Aspiring to Greatness
A busy and exciting week since our last posting from South Somerset District Council’s Community Heritage Access Centre, near Yeovil.
So far this week, we have shared our first loan of the Imperial War Museum (IWM) “Battle of the Somme” DVD with Milborne Port History Society with a screening on Monday 17th October 2016. This copy was returned on Wednesday 19th October 2016, only to be loaned out again to East Coker. We were particularly intrigued to hear the conversation between the group organiser which had seen the film and the one about to view the documentary. We will be even more fascinated to hear the ‘view from East Coker’ and discover their impressions. We also loaned a selection of Somme themed A4 mounted images, produced by the IWM to East Coker.
The big event this week was in Salisbury, Wiltshire as a staff member and volunteer travelled to The Salisbury Museum for training on “Caring for Social History Collections.” This was particularly thought-provoking as the first part of our discussion looked at how we define ‘social history’ in the first place. Possibly the simplest, ‘working’ definition would be ‘shaped by human intervention with written or artistic provenance and reflecting everyday life’. This helps to distinguish social history from archaeology. However, as we discussed, the parameters can be indistinct, especially when a local collector (and therefore within in a museum’s collecting policy) collects the archaeological item and makes notes about the object in a diary.

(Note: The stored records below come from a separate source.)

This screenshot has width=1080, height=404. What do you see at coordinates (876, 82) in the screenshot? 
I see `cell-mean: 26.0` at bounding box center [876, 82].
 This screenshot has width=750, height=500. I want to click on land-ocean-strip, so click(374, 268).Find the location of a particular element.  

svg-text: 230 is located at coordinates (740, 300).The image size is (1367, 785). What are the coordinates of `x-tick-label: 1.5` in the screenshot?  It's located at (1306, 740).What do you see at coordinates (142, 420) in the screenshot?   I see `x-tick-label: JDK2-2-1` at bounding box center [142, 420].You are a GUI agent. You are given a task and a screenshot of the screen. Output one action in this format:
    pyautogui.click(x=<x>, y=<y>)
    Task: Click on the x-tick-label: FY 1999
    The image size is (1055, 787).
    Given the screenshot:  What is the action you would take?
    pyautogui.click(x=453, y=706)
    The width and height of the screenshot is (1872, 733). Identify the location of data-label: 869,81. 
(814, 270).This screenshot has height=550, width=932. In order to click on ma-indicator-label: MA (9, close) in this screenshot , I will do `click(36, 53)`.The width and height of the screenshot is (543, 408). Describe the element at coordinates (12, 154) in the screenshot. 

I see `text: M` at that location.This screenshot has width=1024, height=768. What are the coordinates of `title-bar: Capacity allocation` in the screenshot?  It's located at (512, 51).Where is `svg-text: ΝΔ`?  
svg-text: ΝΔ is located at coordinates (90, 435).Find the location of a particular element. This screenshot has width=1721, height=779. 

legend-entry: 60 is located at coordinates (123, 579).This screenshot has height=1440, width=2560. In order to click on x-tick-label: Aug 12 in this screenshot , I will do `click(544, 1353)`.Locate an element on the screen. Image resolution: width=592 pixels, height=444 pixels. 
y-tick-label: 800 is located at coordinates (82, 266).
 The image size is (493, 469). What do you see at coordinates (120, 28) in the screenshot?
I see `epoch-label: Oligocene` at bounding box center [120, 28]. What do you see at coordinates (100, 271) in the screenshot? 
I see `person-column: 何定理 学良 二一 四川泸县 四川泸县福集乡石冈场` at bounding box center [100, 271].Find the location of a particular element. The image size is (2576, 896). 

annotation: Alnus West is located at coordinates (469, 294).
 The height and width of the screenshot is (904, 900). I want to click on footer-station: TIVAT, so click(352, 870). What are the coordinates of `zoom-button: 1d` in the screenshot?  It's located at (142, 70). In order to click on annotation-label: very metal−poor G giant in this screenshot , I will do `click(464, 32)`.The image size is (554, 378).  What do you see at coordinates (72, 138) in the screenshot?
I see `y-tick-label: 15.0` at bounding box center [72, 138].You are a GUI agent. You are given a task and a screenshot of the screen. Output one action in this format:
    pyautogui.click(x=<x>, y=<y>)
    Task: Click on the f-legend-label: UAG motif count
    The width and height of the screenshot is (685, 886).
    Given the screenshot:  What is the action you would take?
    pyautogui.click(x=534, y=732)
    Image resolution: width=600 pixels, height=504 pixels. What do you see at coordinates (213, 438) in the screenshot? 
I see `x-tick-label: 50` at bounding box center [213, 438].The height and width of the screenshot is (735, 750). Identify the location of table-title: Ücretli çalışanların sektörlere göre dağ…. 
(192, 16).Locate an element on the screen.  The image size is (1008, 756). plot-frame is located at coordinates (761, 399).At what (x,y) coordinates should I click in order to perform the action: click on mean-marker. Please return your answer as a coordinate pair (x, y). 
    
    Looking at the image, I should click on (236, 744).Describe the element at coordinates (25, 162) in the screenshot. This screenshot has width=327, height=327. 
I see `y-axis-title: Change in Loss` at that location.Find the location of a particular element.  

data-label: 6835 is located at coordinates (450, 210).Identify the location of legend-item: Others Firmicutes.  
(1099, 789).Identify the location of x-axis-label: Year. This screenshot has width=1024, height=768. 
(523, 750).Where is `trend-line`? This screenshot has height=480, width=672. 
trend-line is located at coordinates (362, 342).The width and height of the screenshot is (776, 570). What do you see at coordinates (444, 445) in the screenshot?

We also enjoyed practical exercises writing object condition reports and making observations. One example was a book mark with a fabric tassel, which presented issues of looking after paper and textile, but also the obvious points could be the ones we miss; as the greatest risk in terms of potential damage would simply be from bending or folding. In addition, the Winchester- themed book mark also presented issues in terms of collecting policy, as clearly Salisbury Museum would not wish to collect this object; but the book mark may have come in a book on Salisbury and be part of the object’s ‘social history.’
We also took part in conservation cleaning exercises and practical cleaning of objects with a variety of materials, including microfibre cloths.
We also learnt it would possibly be best on our next visit to Salisbury and Salisbury Cathedral with Britain’s tallest spire at 123 metres to use the Park and Ride!
The Celebrating Yeovil 2017 Calendar is now in The Courtyard Café, 27 Market Street, Yeovil BA20 1HZ (01935) 472407.
We were also looking at storage of costume this week.